Grupo Imagen visitó la Parroquia de la Virgen de la Candelaria ubicada en la alcaldía Coyoacán.

“La fe también se adapta a las medidas tomadas por la pandemia. El primer contraste con otros años es que tenemos la iglesia vacía, otros años estaría llena con una fila para acercarse a tomar ceniza, ese es un signo que nos habla de que la gente está tomando las medidas de contención. Desde el domingo preparamos unos sobrecitos que contienen ceniza para que cada fiel pueda poner su ceniza en su casa”, dijo el párroco  José Ignacio.

Para ingresar a la parroquia fueron colocados tapetes sanitizantes, gel antibacterial y el uso de cubrebocas fue obligatorio. En su interior las bancas de madera fueron señalizadas con cinta amarilla para evitar que las personas se sentaran de manera continua. Ayer no hubo misas como otros años, para evitar aglomeraciones.
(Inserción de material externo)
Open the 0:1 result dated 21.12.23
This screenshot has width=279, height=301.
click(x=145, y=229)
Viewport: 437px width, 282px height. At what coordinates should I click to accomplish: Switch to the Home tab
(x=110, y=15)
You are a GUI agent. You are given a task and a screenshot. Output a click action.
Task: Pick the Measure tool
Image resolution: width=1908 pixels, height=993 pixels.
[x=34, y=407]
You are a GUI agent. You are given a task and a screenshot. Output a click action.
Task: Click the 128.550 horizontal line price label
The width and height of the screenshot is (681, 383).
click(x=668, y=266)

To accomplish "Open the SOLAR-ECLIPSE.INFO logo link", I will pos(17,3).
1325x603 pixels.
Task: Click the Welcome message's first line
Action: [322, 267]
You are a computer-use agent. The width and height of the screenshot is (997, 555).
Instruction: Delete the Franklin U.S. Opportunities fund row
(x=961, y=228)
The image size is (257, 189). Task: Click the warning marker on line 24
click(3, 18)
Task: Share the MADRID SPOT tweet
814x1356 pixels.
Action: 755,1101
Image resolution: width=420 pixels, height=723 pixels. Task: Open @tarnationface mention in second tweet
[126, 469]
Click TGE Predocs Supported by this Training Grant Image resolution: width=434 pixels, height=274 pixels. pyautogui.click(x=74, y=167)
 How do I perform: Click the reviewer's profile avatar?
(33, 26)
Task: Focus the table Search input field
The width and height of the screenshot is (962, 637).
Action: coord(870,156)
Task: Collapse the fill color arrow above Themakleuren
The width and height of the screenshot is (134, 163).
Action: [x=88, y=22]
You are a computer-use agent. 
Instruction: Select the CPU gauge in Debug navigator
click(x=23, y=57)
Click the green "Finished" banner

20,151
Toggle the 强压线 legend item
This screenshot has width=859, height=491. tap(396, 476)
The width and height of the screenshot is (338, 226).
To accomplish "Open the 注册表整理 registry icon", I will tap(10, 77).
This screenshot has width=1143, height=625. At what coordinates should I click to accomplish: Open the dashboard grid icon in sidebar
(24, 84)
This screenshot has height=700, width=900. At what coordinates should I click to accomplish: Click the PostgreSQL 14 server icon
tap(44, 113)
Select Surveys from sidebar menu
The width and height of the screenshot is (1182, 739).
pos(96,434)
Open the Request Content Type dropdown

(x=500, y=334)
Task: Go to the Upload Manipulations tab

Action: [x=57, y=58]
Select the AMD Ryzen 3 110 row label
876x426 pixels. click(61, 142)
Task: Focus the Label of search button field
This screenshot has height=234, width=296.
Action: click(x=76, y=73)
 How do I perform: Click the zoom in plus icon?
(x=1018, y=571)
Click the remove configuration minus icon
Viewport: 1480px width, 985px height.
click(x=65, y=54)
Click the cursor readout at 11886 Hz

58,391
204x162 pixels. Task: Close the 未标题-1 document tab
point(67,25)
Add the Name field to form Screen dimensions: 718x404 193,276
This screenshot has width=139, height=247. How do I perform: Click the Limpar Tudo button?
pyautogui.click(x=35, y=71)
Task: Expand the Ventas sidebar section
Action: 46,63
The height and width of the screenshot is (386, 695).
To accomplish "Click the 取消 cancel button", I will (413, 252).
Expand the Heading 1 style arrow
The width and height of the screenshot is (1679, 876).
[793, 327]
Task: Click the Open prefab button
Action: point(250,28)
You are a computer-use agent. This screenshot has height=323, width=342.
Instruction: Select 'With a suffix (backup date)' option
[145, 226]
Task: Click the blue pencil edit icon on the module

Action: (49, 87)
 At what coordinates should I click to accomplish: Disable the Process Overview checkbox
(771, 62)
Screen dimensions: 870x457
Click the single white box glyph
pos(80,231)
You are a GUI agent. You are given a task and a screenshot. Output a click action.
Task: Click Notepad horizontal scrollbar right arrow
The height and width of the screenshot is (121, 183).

“Lo importante es no perder la fe, lo importante es tener la ceniza. También llevo una bolsita para mi familia, haremos oraciones en familia y luego nos la pondremos”, externó Irma Velázquez.

“Me parece bien que por lo menos nos permitan tomar la ceniza y hasta para llevar, el próximo año tengo fe que todo será diferente”, comentó el feligrés José Manuel.

Al oriente de la Ciudad de México, en la Parroquia del Señor de la Cuevita, el sacristán ofreció ceniza colocándola con una pequeña cuchara sobre la cabeza de los fieles.